Integrated circuits, specifically op-amps, play a critical role in this amplifier’s functionality. Op-amps are used as drivers for the BJT output stage, ensuring a Class B operation. This configuration minimizes quiescent current when delivering low output currents, as the op-amp effectively shuts off the transistors. At higher output currents, the power transistors conduct, and the contribution of the op-amp is limited to approximately 0.7/R11 to the overall output current. The op-amp’s quiescent current biases the external transistors, thereby significantly reducing the crossover frequency. The precise control afforded by the op-amp is crucial for achieving the desired amplifier characteristics.
Circuit diagram:
Parts:
- R1______________18K - 1/4W Resistor
- R2_______________3.9K - 1/4W Resistor
- R3,R6____________1K - 1/4W Resistors
- R4_______________2.2K - 1/4W Resistor
- R5______________15K - 1/4W Resistor
- R7______________22K - 1/4W Resistor
- R8_____________330R - 1/4W Resistor
- R9,R10__________10R - 1/4W Resistors
- R11,R12_________47R - 1/4W Resistors
- R13_____________10R - 1W Resistor
- C1_______________1µF - 63V Polyester Capacitor
- C2_____________470pF - 63V Polystyrene or Ceramic Capacitor
- C3______________47µF - 25V Electrolytic Capacitor
- C4______________15pF - 63V Polystyrene or Ceramic Capacitor
- C6_____________220nF - 100V Polyester Capacitor
- C7_____________100nF - 63V Polyester Capacitor
Power supply :
Parts:
- R1_______________3.3K - 1/2W Resistor
- C1,C2_________4700µF - 50V Electrolytic Capacitors
- C3,C4__________100nF - 63V Polyester Capacitors
- D1_____________200V 8A Diode bridge
- D2_____________5mm.
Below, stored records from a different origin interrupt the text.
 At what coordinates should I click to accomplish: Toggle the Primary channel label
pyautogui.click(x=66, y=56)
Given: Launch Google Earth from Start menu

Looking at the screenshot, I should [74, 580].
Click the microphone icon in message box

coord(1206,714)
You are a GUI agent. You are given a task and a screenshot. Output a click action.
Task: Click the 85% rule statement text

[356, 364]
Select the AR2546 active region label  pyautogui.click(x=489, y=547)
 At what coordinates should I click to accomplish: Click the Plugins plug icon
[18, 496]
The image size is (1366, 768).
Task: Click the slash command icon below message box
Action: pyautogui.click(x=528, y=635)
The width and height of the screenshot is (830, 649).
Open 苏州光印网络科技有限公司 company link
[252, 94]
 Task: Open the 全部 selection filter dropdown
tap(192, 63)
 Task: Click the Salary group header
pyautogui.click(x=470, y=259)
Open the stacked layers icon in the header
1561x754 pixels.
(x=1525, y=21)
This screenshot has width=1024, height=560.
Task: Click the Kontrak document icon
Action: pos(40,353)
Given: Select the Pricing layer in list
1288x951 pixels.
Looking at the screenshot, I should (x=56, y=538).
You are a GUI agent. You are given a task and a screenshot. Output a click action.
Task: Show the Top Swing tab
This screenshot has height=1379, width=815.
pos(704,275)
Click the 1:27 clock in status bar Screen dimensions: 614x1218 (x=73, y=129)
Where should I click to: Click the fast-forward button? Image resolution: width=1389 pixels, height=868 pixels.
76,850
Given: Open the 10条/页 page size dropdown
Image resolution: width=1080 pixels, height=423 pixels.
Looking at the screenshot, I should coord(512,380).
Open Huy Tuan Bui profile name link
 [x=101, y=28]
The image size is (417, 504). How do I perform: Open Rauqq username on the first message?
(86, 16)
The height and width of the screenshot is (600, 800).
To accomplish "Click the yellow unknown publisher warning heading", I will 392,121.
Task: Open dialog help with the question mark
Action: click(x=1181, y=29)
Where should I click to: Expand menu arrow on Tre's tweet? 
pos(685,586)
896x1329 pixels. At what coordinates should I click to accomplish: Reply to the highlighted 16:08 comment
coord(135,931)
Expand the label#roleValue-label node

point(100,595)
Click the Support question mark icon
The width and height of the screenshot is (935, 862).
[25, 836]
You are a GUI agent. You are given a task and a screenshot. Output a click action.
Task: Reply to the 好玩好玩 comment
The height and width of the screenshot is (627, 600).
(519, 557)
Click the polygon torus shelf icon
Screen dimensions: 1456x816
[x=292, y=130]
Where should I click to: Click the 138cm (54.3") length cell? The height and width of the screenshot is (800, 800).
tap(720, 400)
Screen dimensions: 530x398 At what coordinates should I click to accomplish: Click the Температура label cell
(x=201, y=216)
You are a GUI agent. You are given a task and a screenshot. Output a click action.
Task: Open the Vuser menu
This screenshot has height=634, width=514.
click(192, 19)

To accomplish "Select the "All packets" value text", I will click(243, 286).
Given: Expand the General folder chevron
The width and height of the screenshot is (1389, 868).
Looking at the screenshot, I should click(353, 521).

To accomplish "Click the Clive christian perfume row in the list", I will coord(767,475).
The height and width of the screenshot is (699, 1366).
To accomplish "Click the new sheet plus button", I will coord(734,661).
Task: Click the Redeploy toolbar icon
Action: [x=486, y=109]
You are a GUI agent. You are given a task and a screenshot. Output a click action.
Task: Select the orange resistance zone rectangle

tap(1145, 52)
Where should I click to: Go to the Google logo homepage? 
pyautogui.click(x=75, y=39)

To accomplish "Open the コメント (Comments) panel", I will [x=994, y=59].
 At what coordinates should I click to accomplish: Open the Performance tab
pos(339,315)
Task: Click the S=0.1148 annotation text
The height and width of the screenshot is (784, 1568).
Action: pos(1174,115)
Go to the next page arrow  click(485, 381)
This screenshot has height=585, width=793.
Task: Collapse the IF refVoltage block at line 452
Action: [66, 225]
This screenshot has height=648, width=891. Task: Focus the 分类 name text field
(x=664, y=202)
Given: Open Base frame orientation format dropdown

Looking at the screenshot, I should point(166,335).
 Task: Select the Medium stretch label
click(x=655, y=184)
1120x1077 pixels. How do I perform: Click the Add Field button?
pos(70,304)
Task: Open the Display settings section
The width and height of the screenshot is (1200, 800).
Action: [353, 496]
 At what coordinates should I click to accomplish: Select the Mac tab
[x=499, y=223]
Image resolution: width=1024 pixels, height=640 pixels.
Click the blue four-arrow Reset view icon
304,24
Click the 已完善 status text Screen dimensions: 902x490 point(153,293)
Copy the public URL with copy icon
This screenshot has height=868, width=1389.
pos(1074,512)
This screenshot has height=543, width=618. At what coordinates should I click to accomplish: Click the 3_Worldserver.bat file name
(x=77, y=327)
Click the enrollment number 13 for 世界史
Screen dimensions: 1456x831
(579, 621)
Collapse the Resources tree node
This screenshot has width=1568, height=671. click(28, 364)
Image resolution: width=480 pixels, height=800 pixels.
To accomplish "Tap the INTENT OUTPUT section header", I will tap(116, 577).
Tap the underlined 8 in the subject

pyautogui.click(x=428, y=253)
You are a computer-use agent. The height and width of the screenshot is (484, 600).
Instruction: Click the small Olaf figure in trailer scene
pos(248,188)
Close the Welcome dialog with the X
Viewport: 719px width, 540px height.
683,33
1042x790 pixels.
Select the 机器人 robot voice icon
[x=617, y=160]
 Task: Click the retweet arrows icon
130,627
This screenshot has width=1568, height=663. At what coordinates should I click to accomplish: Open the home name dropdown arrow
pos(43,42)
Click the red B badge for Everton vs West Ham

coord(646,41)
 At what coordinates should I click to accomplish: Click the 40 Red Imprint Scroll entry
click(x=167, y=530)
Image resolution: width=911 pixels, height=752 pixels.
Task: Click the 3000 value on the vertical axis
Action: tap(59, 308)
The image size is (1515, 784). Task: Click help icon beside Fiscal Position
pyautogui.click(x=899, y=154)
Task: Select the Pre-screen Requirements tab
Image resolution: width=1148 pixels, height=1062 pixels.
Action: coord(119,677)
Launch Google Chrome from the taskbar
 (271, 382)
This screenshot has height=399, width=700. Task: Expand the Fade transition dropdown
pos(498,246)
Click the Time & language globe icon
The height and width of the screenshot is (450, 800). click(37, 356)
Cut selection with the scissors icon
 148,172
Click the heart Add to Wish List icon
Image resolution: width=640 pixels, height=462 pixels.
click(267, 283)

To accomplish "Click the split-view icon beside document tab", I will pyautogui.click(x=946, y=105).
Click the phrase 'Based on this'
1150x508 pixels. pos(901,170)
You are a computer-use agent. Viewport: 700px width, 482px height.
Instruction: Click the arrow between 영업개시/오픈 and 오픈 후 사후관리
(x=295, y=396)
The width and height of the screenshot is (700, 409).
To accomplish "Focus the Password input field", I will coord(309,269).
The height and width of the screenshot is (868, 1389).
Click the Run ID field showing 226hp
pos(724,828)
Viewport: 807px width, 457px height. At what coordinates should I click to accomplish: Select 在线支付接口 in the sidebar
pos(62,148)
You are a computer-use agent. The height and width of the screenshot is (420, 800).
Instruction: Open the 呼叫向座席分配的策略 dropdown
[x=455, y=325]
Red LED
- F1,F2__________4A Fuses with sockets
- T1_____________230V or 115V Primary, 25+25V Secondary 120VA Mains transformer
- PL1____________Male Mains plug
- SW1____________SPST Mains switch
Parts:
- Q1,Q2________BC560C - 45V 100mA Low noise High gain PNP Transistors
- Q3,Q4________BC556 - 65V 100mA PNP Transistors
- Q5___________BC546 - 65V 100mA NPN Transistor
- Q6___________BD139 - 80V 1.5A NPN Transistor
- Q7___________BD140 - 80V 1.5A PNP Transistor
- Q8__________2N3055 - 60V 15A NPN Transistor
- Q9__________MJ2955 - 60V 15A PNP Transistor
Comments:
The main design targets for this amplifier were as follows:
- Output power in the 40 - 70W range
- Simple circuitry
- Easy to locate, low cost components
- Rugged performance
- No setup
Notes:
- 2N3055 and MJ2955 transistors were listed for Q8 and Q9 as the preferred types, but many different output transistors can be used satisfactorily: TIP3055/TIP2955, TIP35/TIP36, MJ802/MJ4502 amongst others.
- Discrete op-amp output transistors Q6 and Q7 do not require any heatsink as their cases remain at ambient temperature. Power transistors Q8 and Q9 should be mounted on a black, finned heatsink as usual.